I was also hit with some challenges in the cloth diaper department as well. We chose to use disposable diapers in the hospital and for the first 2 weeks because of convenience, and then with my C-section I couldn't do laundry for a few weeks. I hated disposables! They made her bottom so red and literally STUCK to her skin. When speaking with my cloth diaper consultant, she said it may be the result of a slight latex allergy. I couldn't wait to get her into her cloth diapers. We tried to make the switch about a week ago. I had ordered a few (7) newborn diapers in two different styles, and the rest were supposed to fit from birth through potty training. Well, they did fit, but were way too bulky. When she laid down there was an arch in her back from her butt being so high in the air from the diaper. And one of the newborn styles (which I had 4 of) leaked up her back every time except the first 2 times I used them. Of course I jumped the gun and ordered more of that style after the first few times worked, so I have to send those back. The other newborn style (Blueberry Newborn) work great. I ordered more of those and received them yesterday. They are washed and ready to use, so now Stella is OFFICIALLY in cloth diapers full time. They are very gentle on her skin and keep her dry. I've also been using my all natural diaper cream on her bottom...looking forward to the rash going away! So we got there, it just took more work with the diapers than I expected. I'm glad my husband is more patient than me, he really helped me through the diaper frustration period.

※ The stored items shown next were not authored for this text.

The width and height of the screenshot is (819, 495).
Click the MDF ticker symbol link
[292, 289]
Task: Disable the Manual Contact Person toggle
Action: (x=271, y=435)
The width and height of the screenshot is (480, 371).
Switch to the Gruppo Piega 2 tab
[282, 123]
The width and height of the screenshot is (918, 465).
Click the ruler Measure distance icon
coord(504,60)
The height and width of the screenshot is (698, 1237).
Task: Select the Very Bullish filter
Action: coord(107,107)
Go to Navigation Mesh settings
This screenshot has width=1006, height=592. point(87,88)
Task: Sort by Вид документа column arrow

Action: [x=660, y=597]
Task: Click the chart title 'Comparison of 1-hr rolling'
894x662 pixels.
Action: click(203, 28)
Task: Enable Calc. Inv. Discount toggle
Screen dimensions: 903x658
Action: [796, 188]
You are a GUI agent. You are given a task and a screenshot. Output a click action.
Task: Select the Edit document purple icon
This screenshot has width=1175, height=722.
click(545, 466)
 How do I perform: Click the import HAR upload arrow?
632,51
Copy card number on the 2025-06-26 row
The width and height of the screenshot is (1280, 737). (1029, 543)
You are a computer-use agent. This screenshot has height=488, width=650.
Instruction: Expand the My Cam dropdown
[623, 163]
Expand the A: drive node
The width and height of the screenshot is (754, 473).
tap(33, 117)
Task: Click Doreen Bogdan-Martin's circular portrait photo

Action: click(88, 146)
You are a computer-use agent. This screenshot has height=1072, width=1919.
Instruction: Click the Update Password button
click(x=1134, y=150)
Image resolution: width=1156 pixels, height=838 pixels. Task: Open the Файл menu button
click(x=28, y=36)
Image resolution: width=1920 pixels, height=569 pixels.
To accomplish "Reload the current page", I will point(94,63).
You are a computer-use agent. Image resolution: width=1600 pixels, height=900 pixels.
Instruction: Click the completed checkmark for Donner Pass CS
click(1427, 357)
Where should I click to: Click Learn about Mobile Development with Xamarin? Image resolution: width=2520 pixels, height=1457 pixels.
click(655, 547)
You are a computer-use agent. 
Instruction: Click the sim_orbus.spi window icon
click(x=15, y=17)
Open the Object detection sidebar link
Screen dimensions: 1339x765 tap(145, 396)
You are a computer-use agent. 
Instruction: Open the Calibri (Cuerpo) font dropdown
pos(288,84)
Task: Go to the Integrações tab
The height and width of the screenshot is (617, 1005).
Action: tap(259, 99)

|Stella's cloth diapers are the cutest!|
Despite all the challenges, all the stress, all the frustration, all the sleepless nights...the love I have for Stella is greater. There's nothing better that when she actually looks at me, the first time she was comforted by my voice alone, and how warm and snuggly she is wrapped in her towel after bath time (even though her first bath was a disaster and we had no idea what we were doing!). These little moments get me through all the tough times. I now know how challenging being a mother actually is, and how rewarding as well. As I forge through the frustrations and actually get into a routine, I'm looking forward to more "playtime" with Stella. We've started tummy time, and as she's spending more time awake I can't wait to start reading to her, playing dress up (even though Mark hates that...that's what little girls are for, right?), and just interacting more with her. She's so much fun.
|Dress up time with Stella while Daddy hunts.|
What a wild ride this parenting thing is! And it's only just begun. So go ahead, tell us our lives are over because we've become parents. It only strengthens our resolve to prove you wrong. With the proper motivation and energy, you really can have it all!